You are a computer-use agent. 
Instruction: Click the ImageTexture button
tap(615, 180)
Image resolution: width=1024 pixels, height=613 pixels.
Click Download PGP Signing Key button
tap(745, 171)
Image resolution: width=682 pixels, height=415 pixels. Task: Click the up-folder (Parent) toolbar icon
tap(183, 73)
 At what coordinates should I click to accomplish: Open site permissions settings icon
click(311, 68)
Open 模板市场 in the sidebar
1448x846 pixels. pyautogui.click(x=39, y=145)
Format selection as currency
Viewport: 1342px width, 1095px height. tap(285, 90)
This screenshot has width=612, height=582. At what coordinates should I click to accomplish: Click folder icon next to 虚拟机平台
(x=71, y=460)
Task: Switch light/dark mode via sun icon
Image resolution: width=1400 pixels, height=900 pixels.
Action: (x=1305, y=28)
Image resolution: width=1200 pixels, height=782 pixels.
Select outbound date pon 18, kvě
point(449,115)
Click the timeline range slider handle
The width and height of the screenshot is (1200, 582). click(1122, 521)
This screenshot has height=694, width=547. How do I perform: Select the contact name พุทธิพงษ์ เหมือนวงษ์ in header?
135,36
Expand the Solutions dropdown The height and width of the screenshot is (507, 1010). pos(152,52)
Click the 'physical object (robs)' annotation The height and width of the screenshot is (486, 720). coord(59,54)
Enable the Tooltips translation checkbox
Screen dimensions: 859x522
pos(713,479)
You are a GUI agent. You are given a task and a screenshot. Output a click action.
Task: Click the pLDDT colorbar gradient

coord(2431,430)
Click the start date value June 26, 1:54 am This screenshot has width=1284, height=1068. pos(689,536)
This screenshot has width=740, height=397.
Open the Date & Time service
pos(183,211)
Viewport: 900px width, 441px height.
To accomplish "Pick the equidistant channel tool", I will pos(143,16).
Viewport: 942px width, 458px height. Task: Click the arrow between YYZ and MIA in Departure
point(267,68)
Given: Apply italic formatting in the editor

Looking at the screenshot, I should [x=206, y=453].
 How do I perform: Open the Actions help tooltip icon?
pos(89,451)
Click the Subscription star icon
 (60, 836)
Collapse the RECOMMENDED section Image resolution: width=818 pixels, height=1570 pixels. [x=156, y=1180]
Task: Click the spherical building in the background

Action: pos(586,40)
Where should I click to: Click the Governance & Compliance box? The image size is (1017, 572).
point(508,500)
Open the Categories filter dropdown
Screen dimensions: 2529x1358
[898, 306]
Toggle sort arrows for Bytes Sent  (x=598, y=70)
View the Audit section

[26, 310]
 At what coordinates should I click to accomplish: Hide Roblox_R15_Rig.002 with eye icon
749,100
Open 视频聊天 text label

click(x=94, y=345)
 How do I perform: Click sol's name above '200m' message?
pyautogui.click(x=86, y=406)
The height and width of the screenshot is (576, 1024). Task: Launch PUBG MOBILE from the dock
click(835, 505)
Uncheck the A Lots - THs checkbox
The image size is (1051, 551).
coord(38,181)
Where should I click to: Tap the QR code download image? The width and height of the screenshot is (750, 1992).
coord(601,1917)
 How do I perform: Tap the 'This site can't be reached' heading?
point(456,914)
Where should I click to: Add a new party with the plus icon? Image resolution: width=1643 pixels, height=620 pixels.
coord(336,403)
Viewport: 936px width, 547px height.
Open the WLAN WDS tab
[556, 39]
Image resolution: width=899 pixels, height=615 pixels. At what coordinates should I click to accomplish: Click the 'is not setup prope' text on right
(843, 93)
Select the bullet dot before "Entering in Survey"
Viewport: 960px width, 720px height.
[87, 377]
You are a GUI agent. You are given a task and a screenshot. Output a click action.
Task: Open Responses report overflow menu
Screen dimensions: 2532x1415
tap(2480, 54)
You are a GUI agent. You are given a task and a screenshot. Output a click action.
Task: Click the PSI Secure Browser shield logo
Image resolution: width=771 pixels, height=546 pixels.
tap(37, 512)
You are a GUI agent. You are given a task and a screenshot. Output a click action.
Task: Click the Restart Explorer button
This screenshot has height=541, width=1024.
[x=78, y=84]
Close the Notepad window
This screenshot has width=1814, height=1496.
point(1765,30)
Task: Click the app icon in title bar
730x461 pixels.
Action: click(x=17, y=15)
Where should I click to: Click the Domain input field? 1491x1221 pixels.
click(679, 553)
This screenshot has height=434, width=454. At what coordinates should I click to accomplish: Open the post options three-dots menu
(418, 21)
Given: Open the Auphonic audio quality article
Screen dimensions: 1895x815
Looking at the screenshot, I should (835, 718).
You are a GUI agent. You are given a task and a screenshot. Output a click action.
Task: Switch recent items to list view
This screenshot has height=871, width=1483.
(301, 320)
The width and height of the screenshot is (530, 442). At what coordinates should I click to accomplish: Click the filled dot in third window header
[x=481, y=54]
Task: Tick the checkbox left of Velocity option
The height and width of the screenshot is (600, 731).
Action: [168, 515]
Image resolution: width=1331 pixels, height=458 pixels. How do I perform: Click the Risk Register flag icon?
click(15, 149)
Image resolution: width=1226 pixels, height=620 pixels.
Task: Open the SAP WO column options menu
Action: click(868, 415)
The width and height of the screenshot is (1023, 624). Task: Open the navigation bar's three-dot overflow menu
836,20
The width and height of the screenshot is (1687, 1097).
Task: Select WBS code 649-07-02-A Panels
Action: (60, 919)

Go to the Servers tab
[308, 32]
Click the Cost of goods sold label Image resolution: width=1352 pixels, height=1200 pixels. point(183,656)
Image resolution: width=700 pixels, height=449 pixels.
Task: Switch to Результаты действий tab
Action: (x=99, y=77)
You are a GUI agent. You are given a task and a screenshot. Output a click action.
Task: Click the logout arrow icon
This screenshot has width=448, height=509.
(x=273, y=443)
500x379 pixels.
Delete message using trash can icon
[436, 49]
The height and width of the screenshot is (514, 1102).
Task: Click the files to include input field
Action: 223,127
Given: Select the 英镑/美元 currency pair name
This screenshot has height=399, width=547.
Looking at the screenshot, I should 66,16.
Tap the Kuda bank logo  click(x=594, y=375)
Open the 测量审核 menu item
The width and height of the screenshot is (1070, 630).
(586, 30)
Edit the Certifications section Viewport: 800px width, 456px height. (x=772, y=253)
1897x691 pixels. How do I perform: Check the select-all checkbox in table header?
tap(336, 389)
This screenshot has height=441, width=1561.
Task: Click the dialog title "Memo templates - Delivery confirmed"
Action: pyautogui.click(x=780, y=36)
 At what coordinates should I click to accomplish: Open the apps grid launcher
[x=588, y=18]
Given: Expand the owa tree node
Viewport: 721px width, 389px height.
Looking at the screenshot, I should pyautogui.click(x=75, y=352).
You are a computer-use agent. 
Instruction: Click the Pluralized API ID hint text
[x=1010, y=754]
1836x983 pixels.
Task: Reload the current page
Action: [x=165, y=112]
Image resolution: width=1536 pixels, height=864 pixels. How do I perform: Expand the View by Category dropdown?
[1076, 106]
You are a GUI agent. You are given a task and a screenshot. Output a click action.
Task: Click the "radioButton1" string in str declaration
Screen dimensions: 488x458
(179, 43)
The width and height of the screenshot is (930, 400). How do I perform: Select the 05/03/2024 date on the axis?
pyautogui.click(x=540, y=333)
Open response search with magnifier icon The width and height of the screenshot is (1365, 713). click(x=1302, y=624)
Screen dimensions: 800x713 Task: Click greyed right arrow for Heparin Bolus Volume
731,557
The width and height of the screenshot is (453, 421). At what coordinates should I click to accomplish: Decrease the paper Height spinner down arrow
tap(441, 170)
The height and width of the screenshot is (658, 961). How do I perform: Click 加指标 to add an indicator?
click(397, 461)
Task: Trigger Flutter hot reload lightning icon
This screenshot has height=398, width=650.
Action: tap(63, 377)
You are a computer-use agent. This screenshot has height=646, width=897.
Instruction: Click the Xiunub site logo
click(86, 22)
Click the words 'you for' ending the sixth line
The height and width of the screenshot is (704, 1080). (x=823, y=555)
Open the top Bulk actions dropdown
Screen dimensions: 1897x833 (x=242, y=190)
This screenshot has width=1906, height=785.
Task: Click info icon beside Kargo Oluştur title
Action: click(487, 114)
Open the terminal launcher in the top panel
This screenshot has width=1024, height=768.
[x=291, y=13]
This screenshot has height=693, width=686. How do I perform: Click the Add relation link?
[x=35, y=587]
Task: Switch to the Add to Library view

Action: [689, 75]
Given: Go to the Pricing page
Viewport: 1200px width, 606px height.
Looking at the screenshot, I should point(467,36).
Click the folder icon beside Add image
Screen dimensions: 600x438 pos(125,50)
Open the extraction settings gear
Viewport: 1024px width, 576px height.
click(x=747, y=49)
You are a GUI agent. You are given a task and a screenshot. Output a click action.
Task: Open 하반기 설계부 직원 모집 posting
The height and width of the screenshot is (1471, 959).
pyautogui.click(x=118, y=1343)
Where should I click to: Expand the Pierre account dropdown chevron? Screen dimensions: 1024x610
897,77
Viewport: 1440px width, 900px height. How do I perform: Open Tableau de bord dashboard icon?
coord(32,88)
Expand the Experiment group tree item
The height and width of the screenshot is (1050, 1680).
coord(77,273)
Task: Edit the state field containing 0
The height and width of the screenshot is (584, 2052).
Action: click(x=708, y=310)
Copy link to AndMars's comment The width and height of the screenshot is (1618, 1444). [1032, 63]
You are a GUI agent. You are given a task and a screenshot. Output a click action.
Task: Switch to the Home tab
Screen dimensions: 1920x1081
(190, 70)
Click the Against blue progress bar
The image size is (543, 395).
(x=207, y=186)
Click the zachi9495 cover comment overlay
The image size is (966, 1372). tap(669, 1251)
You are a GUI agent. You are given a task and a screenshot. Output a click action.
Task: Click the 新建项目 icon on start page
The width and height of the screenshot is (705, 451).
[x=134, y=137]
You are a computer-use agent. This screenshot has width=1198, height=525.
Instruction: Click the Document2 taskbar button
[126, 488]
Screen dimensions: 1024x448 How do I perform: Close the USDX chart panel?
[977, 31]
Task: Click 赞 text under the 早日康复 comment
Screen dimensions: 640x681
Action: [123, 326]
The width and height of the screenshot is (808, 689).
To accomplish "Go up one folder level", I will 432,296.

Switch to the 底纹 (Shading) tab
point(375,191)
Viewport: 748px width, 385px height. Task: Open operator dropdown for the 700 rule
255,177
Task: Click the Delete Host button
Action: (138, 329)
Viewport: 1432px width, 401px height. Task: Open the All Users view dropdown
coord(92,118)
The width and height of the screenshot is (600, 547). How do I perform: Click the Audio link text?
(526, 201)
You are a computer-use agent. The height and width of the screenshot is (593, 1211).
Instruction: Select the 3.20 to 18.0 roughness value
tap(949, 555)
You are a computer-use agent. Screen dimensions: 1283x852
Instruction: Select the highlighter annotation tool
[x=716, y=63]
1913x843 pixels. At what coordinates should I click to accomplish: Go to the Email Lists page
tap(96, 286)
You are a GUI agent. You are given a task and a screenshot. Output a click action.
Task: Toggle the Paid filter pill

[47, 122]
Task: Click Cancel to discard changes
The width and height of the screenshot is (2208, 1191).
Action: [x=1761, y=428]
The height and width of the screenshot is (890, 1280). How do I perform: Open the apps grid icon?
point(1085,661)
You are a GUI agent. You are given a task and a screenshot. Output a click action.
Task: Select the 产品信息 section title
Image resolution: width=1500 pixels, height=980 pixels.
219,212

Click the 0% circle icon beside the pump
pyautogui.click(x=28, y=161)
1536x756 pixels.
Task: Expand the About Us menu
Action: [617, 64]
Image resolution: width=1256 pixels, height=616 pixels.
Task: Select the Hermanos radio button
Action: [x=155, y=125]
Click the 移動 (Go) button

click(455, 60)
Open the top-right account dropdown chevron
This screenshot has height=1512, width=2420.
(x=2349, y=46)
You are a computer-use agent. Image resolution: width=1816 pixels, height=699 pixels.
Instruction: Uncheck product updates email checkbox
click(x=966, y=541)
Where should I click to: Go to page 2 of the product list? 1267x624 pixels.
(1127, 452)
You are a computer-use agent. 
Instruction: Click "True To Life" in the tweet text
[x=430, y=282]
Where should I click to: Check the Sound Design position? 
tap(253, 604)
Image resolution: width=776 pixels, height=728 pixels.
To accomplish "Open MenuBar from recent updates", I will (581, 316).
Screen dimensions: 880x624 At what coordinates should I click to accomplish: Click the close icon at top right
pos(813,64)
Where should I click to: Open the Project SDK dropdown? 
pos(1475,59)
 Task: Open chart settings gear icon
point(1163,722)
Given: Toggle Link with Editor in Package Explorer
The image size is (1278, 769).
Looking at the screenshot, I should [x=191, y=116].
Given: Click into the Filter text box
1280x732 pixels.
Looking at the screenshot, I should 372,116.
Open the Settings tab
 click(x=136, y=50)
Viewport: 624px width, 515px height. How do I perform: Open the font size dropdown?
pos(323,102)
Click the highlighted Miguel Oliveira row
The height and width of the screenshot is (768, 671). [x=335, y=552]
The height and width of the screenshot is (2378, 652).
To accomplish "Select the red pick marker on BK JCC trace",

________________________

> _Exercise brief_:
Pick out the lines above that hold the string "recent" and show them.

> _Response to the task_:
Task: Switch recent items to list view
To accomplish "Open MenuBar from recent updates", I will (581, 316).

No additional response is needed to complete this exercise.